*TEXT EXCERPT*
Business5 min read

What Is Inventory Turnover and Why Does It Matter?

Inventory turnover tells you how efficiently you manage stock. Slow-turning inventory ties up cash, increases storage costs, and raises obsolescence risk. Here's how to calculate and improve it.

Inventory turnover measures how many times you sell and replace your inventory over a given period. It is one of the clearest indicators of how efficiently a business manages its stock, and it has direct implications for cash flow, storage costs, and profitability.

The Formula

Inventory turnover = Cost of goods sold ÷ Average inventory

Average inventory is typically the average of beginning and ending inventory for the period:

Average inventory = (Beginning inventory + Ending inventory) ÷ 2

Example: a business with $240,000 in annual COGS and average inventory of $60,000:

$240,000 ÷ $60,000 = 4.0 inventory turns per year

This means the business sells and replaces its entire inventory roughly every three months (once per quarter).

*PROBLEMS*
a. Reproduce the passage of the inventory turnover article that begins at the words "Inventory turnover measures" and ends after the words "costs, and profitability.", without changing anything.
b. Write the next part of the inventory turnover article, picking up after its last sentence.

*RECORDED INFORMATION*

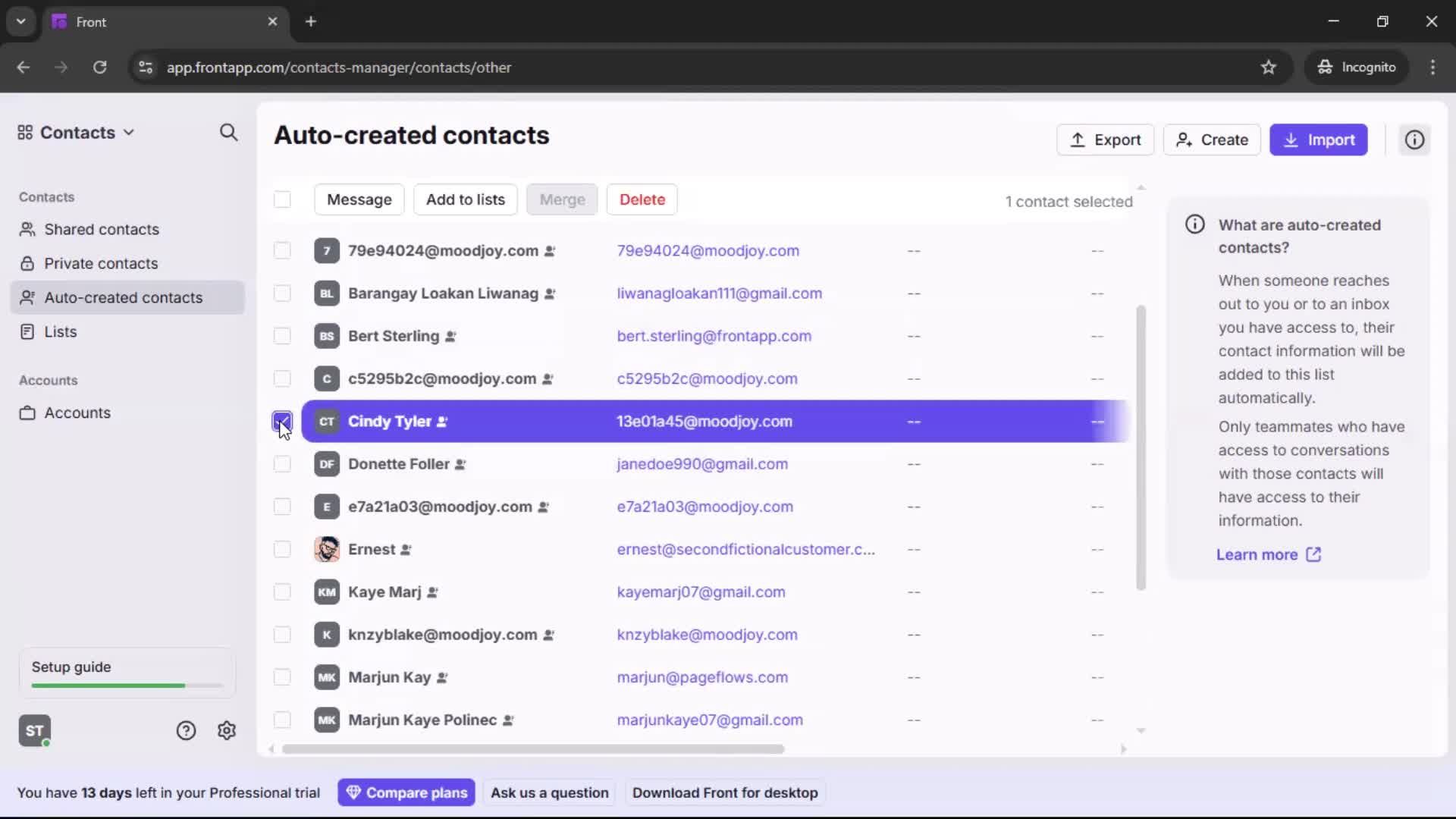Expand the Contacts view switcher chevron
The image size is (1456, 819).
click(130, 133)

*SET OF ANSWERS*
a.
Inventory turnover measures how many times you sell and replace your inventory over a given period. It is one of the clearest indicators of how efficiently a business manages its stock, and it has direct implications for cash flow, storage costs, and profitability.

b.
Days Sales of Inventory (DSI)

A companion metric expresses the same information in days:

DSI = 365 ÷ Inventory turnover

At 4.0 turns per year:

DSI = 365 ÷ 4.0 = 91 days

DSI answers: "If I stop buying inventory today, how many days until I sell through what I have?" Lower DSI means inventory moves faster.

What Is a Good Inventory Turnover Ratio?

The right number depends heavily on your industry:

  • Grocery and fresh food: 12–30+ (high perishability, low margins)
  • Consumer electronics: 5–10
  • Apparel / fashion: 4–6
  • Furniture: 2–4
  • Jewelry: 1–3
  • Luxury goods: 1–2

There is no universal "good" ratio. A ratio that is high for your industry suggests efficient inventory management; a ratio that is low may indicate overstocking, slow-moving products, or forecasting problems.

Why Inventory Turnover Matters

Cash flow: Inventory sitting on shelves is cash that is not in your bank account. Faster turnover means you convert inventory to cash more quickly, reducing the working capital required to run the business.

Storage costs: Warehousing, insurance, and handling cost money. Inventory that turns slowly accumulates these costs without generating proportional revenue.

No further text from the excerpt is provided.